Channapatna S. Prakash, Tuskegee University, USA
Dr. Channa S. Prakash Dean of the College of Arts and Sciences (CAS) at Tuskegee University (USA) where he has served on faculty since 1989, is professor of crop genetics, biotechnology. Dr. Prakash’s research expertise is on genetic improvement research on food crops of importance to developing countries. His lab was among the first to develop transgenic sweet potato and peanut plants and conduct pioneering genomic studies on the peanut.
Dr. Prakash has been a global leader in enhancing the societal awareness of crop and food biotechnology issues around the world for nearly three decades. Dr. Prakash was recognized for his outstanding work on agricultural biotechnology outeach with the award of the prestigious 2015 Borlaug CAST Communication Award, by the Council of Agricultural Science and Technology which credited him as “arguably done more than anyone else in academia or industry to promote agricultural technologies that can help feed the world’s growing population.” He was also recognized by Huffington Post as among the Top 30 social influencers in biopharma and biotech. He has an active presence in the social media, impacting close to 2 million readers per month on Twitter (@agbioworld) and is globally ranked as number #1 influencer on ‘agricultural biotechnology’ issues. He also serves as Co-Editor-in-chief of a highly respected journal GM Crops &Food. In 2006, he was named one of the ‘Top Personalities Who have made the Most Significant Contribution to Biotech’ by Nature Biotechnology: Who's who in biotech - Some of biotech's most remarkable and influential personalities from the past 10 years. In 2005 he was named one of the 100 Top Living Contributors to Biotechnology by The Scientist (chosen by peers via polling)
Dr. Prakash is a leading proponent of science-based agricultural development, especially in the use of molecular techniques including genetically modified crops. He provides technical, societal and ethical perspectives on the issue through his lectures and writings and on social media. He was instrumental in catalyzing the scientific community in many countries to get involved in public outreach on agbiotech issues. He is a popular speaker and his views and writing are available in numerous newspapers and magazines. He has delivered nearly 1000 public lectures across 80 countries including venues such as Aspen Ideas Festival, World Food Prize, UN Forum on Sustainable Development, FAO, US Congress, and World Bank. He was invited three times to deliver lectures at the Vatican and was fortunate to have an audience with Pope Francis and explain to him the benefits of Golden Rice. He has won numerous prestigious awards including the Morrison-Evans Outstanding Scientist Award. He served as panel manager for the USDA’s biotechnology risk assessment grant program, chaired the minority affairs committee of the American Society for Plant Biology, and served on the USDA Advisory Committee on Agricultural Biotechnology with Ag Secretaries Dan Glickman and Ann Veneman.

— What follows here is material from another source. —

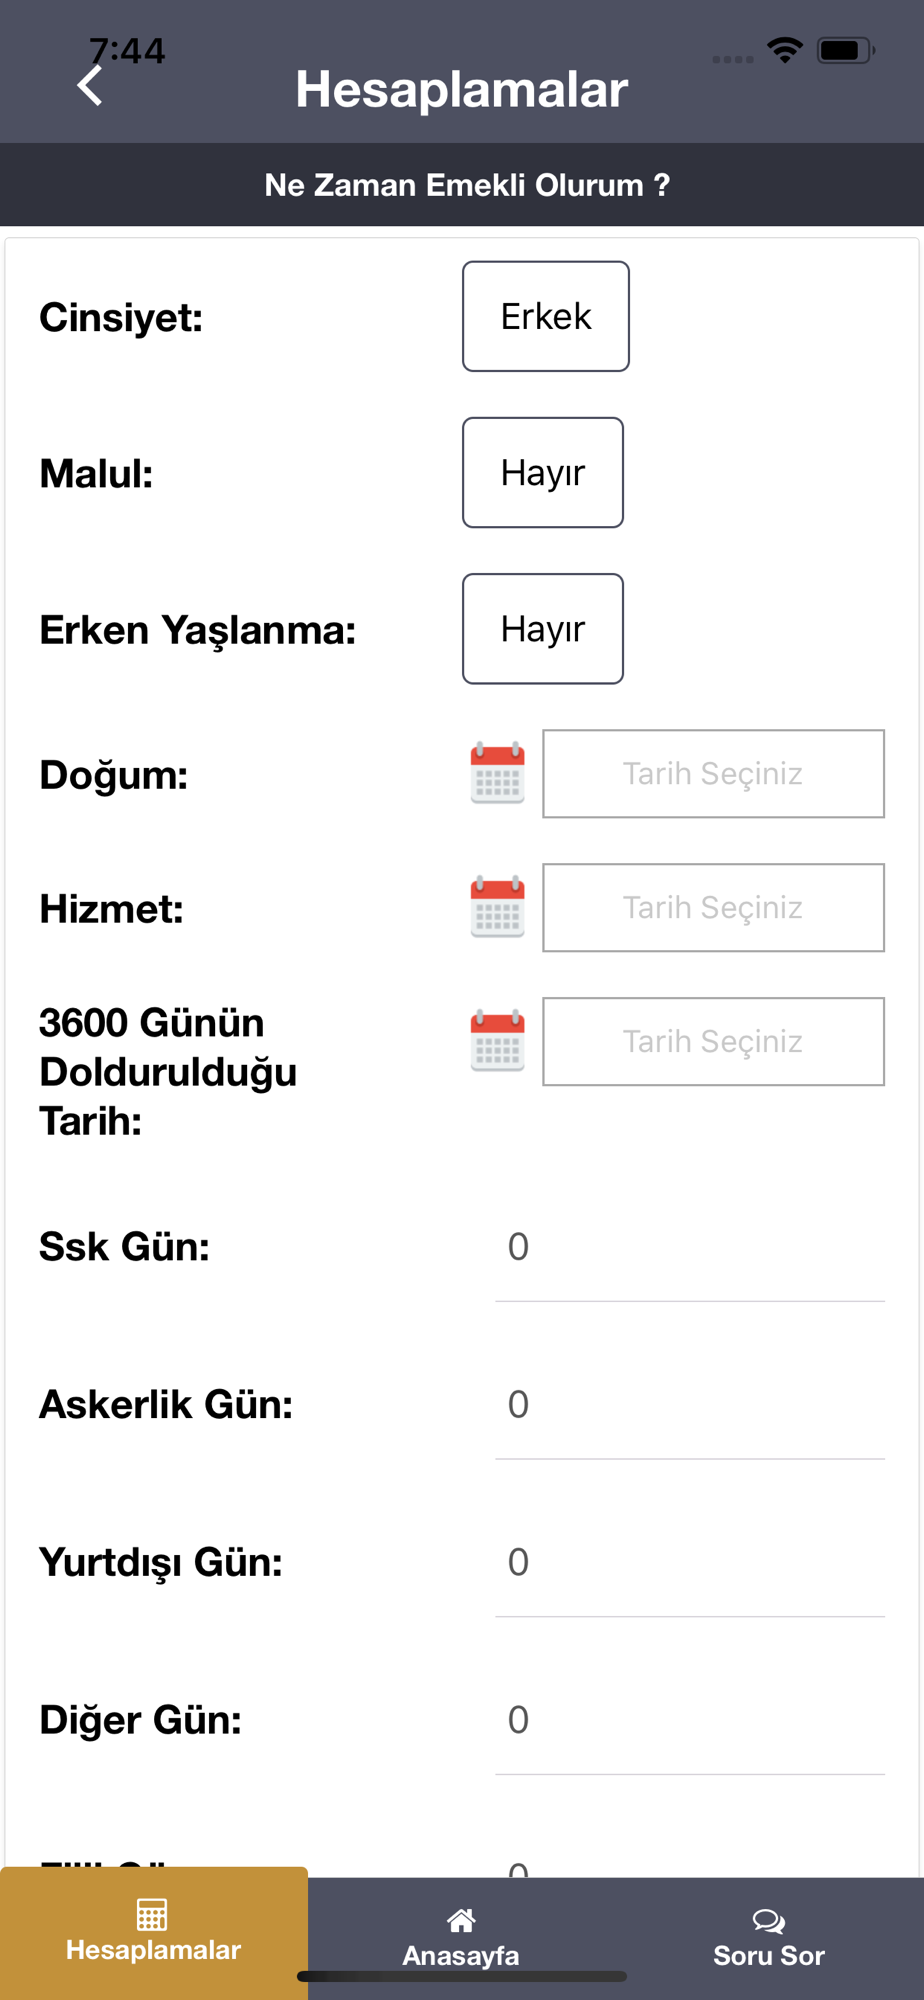Switch to the Soru Sor tab
Screen dimensions: 924x2000
pos(769,1938)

Talk title: Crop gene editing and its potential role in advancing food security
Recent innovation in crop genetics including gene editing or genome engineering of crops especially with CRISPR/cas9 offers tantalizing possibilities to transform food and agriculture across the globe and thus help advance food security in the developing world. Gene editing involves directed alteration of the crop genome, and is relatively more precise and easier to use compared to the current genetically modified crop technology. Many scientists believe that gene edited crops offer vast potential to enhance farm productivity, reduce our reliance on agrochemicals, develop climate-smart crops; and develop foods with enhanced nutritional content. Gene editing does not necessarily entail use of foreign genes and thus eliminates the primary source of ire against this technology from its critics. Gene edited products are likely to fewer surprises or unknown effects, and thus may have a smaller regulatory footprint or cost as well, thus paving way for smaller companies and agricultural universities to commercialize their products. Consumers and critics of current agricultural biotechnology may also perceive gene edited products more favorably as products of minor alteration, lacking foreign genes. Greater societal acceptance of novel plant breeding, may result in harnessing of biotechnology potential to enhance global agriculture especially in the face of volatile changes in the climate. Increased public understanding of this technology's benefits and safety is critical to ensure its acceptance. Global scientific community can help foster this through proactive knowledge sharing with various stakeholders, increased interaction with the media and impacting policy makers through science-based information on the food and environmental safety aspects of this technology.